Josh is sad to lose Bert; it took time to realize who he was. He disses Anya again; how can she get to this stage of the competition without doing a jacket or tailoring? Me, I just wonder how it works, this candid shot of the designers in their apartments: a camera guy comes in and says, “Just go ahead and talk while we film you and put everything you say on tv.” So of course now is the time to complain about Anya’s jacketlessness. Then again, for Josh, any time is the time to complain about Anya and her jacketlessness, as we’ll see. Anya interviews (over shots of the ladies getting ready to leave for Parson’s) knows she’s done particularly well, and has to go forward, so she’s feeling a lot of pressure. Perhaps the pressure of Josh’s hands shoving her under the metaphorical bus. No matter. Anya eats busses for breakfast.
Heidi asks from the runway: How does it feel to be in the top five?, one of those stupid questions people ask at stupid times. How does it feel to turn seven (or twenty-eight or sixty-two)? How does it feel to win an Academy Award? And then the truly cruel variety favored by reporters: How does it feel to know your family died in a plane crash/fire/murder? To lose everything in a tornado/wildfire/earthquake? When you think about it, these aren’t questions at all, they are markers, either for the audience to realize, oh, Heidi’s telling us it’s the Final Five in a different way, or it’s a space filler because after “Happy Birthday” what do you say to your aunt or the guy in Accounting when all you really want is a piece of cake, or to earn some kind of reporter merit badge which the Guild of Reporters should probably rethink, as it’s pretty stupid. I’m still hoping someone someday will say on a local news broadcast, “Well, it’s too bad about the crash/fire/tornado, but my wife and I were about to separate anyway, my older kid had no use for me since he grew his first pubic hair, and I never connected with my younger kid since I’ve been spending a lot of time at the office, so it’s sad I guess but I’m not going to lose any sleep over it.”

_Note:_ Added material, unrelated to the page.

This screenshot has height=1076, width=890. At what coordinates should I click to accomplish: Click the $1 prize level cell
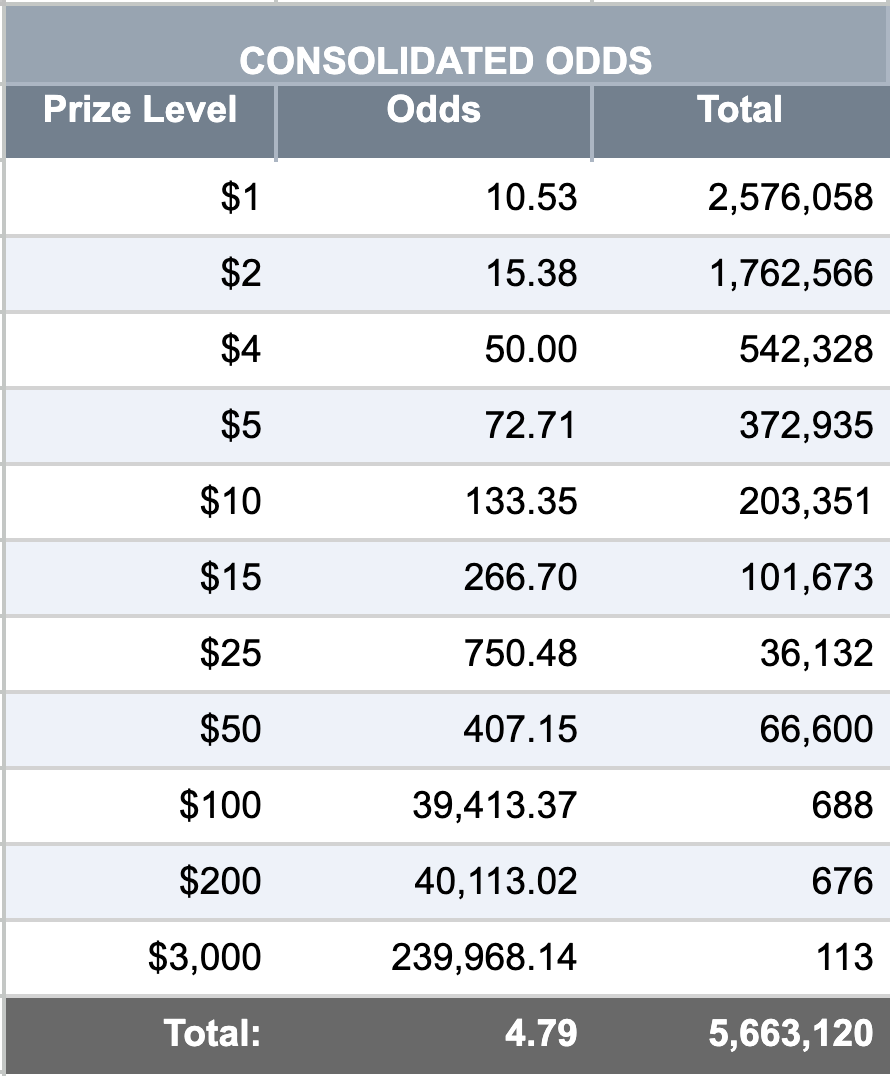click(140, 198)
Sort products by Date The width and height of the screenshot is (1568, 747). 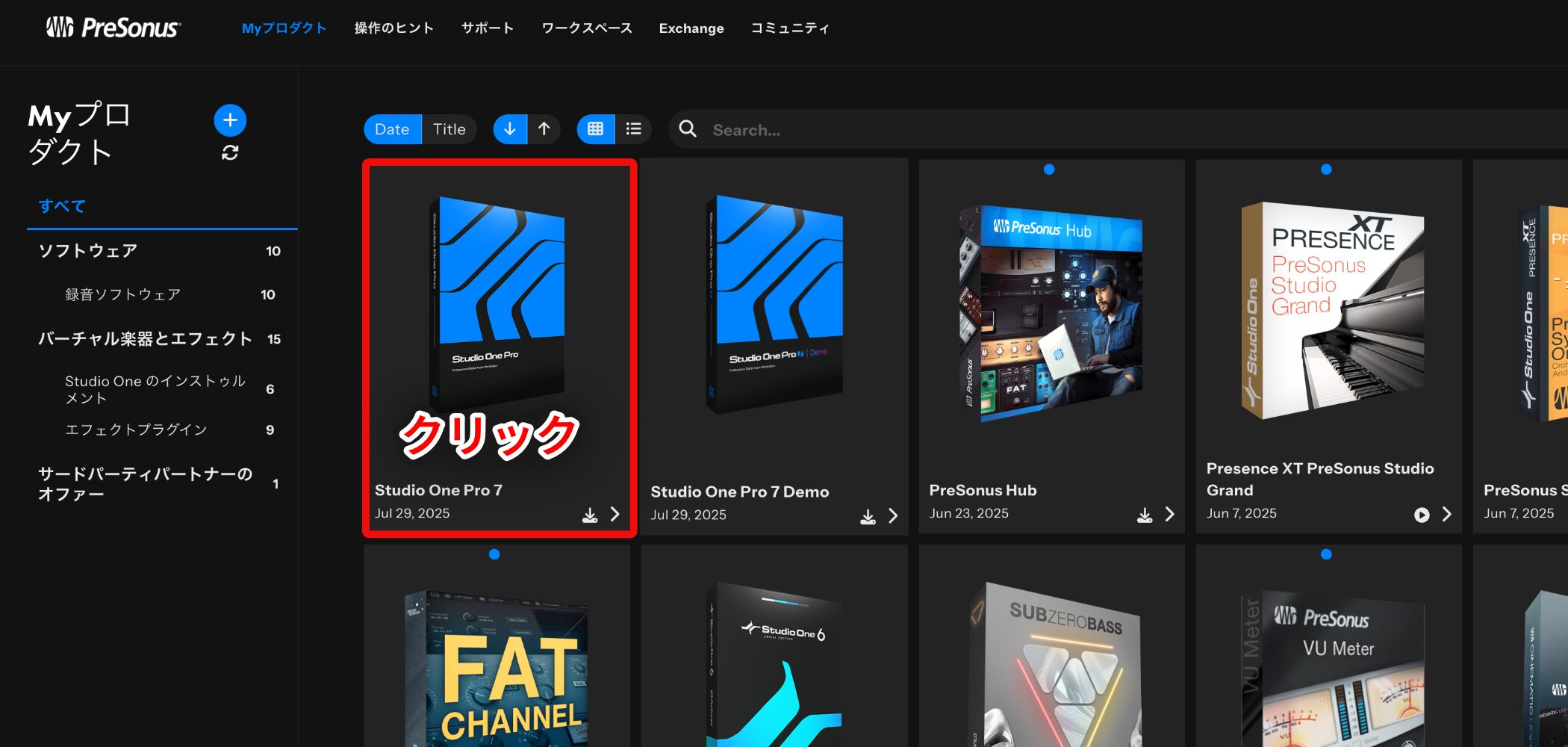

For the final challenge, they will take the ferry to Governors Island to meet Tim, where they’ll get the details.
Tim introduces them to Governors Island, Playground for the Arts. There’s an abundance of inspiration in the landscape, architecture, and the current exhibit of sculpture by Mark Di Suvero. They should spend an hour to look around, with golf carts, maps, and cameras thoughtfully provided. They will create three diverse looks that demonstrate range, with $500 and two days to work.
Kimberly is drawn to a sculpture titled “New Beginning” because this is her new beginning. Her new beginning? Where does that come from? It sounds like someone’s been getting Reality Show lessons.
Josh, whose brother is in the military, is drawn to the artillerary (aka artillery, but what’s an extra syllable when you can make a jacket). There’s a chapel close to this huge gun, and he likes the stained glass and structure of the church, fragility meets strength and power. Laura notices circular shapes and can’t get a gown made of circles out of her head. Viktor likes the structure and silhouettes, with the city in the background. He’s thinking metropolitan: cigarette pants, leather jackets, draping, something a little flowy like the water in the background, high end. Anya is most inspired by the sculpture, how it creates lines, negative and positive space. She won’t do prints or her usual style, to show the last challenge was not a fluke.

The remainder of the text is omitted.